Indexing Attribute Values
Indexes
OpenDJ provides several indexing schemes to speed up searches.
When a client requests a directory search operation, the client sends
the server a filter expression such as
(&(uid=*jensen*)(l=Stavanger)). The server then uses
applicable indexes to find entries with attribute values likely to match
the search. If no indexes are applicable, then the server potentially has
to go through all entries to look for candidate matches.
Looking through all entries is resource-intensive for large directories.
For this reason, the unindexed-search privilege, allowing
users to request searches for which no applicable index exists, is reserved
for the directory root user by default.
Rather than granting the unindexed-search privilege
to more users and client applications, you configure indexes to correspond
to the searches that clients need to perform.
This chapter first describes index types, then demonstrates how to
index attribute values. This chapter also lists the default indexing
configuration for OpenDJ directory server.

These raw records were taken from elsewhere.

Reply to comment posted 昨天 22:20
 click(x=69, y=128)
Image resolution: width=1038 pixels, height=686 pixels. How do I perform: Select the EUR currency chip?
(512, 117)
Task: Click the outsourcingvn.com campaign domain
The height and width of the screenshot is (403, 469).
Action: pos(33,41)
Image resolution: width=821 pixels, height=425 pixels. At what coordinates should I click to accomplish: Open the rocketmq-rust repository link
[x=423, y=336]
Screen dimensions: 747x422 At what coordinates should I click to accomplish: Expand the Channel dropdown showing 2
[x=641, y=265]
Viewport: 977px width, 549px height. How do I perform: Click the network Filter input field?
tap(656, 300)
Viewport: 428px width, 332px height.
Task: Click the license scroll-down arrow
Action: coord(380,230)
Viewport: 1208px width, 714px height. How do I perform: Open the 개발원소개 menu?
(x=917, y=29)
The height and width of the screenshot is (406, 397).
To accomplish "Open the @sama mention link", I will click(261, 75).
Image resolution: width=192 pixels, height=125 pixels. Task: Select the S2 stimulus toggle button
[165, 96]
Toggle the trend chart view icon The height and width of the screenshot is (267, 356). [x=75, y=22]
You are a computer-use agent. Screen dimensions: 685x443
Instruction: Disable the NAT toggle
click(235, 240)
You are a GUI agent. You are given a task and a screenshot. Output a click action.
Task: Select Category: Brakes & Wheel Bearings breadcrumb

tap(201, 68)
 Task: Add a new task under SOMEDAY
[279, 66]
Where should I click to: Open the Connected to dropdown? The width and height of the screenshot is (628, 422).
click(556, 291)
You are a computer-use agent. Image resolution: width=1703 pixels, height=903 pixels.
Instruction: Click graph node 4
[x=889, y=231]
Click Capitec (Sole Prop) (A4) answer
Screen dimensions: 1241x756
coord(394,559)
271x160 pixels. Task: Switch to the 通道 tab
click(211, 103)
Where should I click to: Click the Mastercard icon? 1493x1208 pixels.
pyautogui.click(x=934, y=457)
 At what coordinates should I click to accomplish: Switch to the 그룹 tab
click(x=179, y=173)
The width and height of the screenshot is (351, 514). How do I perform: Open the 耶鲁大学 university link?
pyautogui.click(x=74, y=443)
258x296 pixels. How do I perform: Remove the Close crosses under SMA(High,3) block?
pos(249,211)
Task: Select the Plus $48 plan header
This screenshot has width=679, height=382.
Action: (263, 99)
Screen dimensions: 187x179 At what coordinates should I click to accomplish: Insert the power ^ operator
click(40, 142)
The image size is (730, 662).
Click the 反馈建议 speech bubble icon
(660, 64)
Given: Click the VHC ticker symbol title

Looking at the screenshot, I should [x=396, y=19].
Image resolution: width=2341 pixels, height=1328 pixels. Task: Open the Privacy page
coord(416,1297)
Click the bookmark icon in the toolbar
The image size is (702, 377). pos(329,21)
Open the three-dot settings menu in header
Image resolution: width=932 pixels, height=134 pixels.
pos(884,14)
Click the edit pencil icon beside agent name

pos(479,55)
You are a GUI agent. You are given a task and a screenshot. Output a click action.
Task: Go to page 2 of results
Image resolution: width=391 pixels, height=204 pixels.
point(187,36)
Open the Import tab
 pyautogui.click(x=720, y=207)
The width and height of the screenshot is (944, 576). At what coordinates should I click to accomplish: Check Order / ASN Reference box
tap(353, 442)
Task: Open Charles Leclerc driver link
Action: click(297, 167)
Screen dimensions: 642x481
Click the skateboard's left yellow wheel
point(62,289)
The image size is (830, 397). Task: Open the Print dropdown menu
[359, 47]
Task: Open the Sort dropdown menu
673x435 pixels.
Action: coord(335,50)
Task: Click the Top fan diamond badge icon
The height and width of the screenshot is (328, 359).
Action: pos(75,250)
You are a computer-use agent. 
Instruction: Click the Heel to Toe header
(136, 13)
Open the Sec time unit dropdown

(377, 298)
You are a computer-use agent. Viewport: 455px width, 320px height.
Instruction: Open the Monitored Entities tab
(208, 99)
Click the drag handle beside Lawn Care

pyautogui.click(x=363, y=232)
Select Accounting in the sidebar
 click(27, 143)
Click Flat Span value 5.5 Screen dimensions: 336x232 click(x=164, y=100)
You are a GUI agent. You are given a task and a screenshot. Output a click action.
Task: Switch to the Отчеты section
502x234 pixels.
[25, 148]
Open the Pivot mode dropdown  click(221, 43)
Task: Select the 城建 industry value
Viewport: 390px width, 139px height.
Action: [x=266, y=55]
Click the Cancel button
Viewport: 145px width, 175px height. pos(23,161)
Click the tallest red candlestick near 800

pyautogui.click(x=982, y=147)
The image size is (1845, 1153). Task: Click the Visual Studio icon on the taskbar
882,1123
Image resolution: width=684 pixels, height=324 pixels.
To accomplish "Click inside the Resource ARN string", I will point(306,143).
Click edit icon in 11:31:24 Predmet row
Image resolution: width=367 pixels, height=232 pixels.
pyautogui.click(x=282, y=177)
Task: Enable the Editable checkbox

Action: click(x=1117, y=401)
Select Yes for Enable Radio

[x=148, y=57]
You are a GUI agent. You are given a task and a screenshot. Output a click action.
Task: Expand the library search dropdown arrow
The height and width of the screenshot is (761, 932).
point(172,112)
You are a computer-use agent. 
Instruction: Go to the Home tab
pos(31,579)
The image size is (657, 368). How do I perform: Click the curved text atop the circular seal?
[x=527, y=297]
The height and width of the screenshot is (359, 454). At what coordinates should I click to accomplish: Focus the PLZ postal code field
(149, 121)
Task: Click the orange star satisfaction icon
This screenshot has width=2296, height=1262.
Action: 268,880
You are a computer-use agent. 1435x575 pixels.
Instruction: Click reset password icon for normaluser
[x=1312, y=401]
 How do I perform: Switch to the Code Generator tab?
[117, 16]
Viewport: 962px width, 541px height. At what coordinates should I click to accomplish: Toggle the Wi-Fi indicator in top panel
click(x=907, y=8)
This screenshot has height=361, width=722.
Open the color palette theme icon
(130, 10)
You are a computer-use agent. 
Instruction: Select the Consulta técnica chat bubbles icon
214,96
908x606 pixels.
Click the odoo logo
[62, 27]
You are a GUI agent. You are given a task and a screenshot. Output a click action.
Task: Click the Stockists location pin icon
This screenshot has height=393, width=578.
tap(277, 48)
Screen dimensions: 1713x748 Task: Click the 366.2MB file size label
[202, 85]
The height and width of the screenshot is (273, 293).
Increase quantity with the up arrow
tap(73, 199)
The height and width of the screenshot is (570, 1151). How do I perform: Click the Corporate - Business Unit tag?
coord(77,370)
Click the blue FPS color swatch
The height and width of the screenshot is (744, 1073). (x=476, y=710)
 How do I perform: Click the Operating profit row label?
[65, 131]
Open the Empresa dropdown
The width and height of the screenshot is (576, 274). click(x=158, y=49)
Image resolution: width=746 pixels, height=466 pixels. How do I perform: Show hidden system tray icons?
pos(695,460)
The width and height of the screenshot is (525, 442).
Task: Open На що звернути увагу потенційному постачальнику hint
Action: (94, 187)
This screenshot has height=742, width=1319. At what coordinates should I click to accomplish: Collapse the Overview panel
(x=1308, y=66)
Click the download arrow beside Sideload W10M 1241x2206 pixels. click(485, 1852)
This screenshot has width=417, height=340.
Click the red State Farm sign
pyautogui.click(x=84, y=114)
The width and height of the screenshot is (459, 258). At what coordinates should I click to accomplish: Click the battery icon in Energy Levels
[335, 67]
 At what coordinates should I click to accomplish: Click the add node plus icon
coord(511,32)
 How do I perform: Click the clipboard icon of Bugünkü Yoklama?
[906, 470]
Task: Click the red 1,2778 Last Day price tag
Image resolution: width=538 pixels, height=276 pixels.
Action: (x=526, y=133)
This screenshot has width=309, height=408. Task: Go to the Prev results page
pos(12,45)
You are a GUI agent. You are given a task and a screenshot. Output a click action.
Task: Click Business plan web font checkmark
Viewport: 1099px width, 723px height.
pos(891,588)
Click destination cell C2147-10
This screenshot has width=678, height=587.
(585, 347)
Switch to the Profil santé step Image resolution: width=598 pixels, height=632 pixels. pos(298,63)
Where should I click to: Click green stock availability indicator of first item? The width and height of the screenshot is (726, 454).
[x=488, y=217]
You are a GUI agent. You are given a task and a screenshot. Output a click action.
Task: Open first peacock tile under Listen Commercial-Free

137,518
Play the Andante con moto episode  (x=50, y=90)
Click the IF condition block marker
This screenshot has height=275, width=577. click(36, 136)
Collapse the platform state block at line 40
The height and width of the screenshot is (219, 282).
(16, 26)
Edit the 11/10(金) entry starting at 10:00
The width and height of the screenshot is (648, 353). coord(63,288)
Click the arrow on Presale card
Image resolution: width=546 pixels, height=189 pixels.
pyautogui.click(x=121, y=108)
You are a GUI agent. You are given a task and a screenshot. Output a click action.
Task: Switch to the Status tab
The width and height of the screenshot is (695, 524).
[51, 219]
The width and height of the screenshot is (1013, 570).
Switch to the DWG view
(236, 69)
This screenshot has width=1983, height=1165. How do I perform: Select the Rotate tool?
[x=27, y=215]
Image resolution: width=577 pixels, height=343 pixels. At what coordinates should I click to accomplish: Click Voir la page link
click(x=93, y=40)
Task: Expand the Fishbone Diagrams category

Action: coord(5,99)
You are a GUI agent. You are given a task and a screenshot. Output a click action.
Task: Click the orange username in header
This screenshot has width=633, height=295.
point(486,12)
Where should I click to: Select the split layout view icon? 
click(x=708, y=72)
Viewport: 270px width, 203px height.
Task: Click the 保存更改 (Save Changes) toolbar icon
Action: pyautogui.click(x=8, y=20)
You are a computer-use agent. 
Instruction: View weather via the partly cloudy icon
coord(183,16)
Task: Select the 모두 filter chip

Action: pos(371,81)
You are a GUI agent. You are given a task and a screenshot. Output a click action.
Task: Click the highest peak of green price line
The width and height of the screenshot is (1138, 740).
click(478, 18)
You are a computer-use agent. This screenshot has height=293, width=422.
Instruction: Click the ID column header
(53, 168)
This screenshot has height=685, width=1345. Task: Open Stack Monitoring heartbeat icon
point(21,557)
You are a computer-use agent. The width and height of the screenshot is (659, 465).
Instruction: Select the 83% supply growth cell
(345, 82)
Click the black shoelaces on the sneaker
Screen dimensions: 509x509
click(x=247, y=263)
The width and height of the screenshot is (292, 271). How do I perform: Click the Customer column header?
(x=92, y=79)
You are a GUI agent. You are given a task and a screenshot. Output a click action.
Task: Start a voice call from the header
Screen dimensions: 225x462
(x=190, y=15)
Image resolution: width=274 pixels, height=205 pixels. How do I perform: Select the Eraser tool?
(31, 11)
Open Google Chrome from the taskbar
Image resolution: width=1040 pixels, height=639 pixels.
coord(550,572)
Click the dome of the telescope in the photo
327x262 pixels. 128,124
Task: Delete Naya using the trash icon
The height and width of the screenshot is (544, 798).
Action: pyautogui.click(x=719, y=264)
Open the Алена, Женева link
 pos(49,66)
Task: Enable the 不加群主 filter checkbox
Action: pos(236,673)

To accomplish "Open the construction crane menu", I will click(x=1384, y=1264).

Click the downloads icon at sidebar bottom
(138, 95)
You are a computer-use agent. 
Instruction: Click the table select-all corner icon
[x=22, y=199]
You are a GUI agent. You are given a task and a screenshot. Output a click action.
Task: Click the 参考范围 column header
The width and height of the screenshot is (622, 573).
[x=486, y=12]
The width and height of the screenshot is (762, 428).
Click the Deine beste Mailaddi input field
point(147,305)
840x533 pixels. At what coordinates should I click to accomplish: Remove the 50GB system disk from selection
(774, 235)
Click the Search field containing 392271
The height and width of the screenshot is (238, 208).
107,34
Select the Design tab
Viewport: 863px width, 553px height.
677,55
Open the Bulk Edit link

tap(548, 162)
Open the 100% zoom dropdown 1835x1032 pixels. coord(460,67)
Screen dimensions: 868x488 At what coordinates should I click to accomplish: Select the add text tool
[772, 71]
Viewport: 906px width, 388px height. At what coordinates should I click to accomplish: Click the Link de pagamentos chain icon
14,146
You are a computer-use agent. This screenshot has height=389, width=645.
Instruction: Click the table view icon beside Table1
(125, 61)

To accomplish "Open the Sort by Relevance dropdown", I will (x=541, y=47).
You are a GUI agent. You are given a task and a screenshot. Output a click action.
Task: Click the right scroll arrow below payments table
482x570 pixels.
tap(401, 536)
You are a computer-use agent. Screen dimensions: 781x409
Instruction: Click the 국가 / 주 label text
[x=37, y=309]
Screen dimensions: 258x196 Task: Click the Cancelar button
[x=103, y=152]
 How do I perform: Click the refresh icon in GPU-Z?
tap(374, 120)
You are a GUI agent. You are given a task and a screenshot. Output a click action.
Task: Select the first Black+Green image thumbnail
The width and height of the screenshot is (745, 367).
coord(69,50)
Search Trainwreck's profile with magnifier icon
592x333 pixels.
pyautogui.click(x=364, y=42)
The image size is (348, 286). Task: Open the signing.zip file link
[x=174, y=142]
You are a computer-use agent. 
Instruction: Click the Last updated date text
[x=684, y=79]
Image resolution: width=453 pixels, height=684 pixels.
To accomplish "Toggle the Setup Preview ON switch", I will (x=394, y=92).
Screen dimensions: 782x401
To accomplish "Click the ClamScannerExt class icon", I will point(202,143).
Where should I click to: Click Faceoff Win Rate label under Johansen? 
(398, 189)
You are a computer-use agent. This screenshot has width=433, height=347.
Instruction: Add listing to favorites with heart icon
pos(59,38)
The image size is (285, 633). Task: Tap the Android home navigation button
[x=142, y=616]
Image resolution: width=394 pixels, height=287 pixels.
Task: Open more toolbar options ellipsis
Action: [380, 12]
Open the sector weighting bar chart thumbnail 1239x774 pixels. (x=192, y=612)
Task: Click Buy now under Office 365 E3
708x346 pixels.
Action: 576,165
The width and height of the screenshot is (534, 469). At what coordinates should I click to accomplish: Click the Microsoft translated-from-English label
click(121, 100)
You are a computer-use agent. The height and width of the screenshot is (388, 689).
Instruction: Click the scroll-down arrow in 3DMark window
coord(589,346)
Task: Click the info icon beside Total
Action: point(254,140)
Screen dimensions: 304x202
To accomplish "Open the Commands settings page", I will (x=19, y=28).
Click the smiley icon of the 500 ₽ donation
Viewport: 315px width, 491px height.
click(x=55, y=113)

Index Types & What Each Does
OpenDJ provides several different index types, each corresponding
to a different type of search.
Approximate Index
Indexes
Approximate
An approximate index is used to match values that "sound like" those
provided in the filter. An approximate index on cn
allows clients to find people even when they misspell names as in the
following example.
$ ldapsearch -b dc=example,dc=com "(cn~=Babs Jansen)" cn
dn: uid=bjensen,ou=People,dc=example,dc=com
cn: Barbara Jensen
cn: Babs Jensen
Equality Index
Indexes
Equality
An equality index is used to match values that correspond exactly
(though generally without case sensitivity) to the value provided in
the search filter. An equality index requires clients to match values
without wildcards or misspellings.
$ ldapsearch -b dc=example,dc=com "(uid=bjensen)" mail
dn: uid=bjensen,ou=People,dc=example,dc=com
mail: bjensen@example.com
Ordering Index
Indexes
Ordering
An ordering index is used to match values for a filter that
specifies a range. The ds-sync-hist has an ordering
index by default because searches on that attribute often seek entries
with changes more recent than the last time a search was performed.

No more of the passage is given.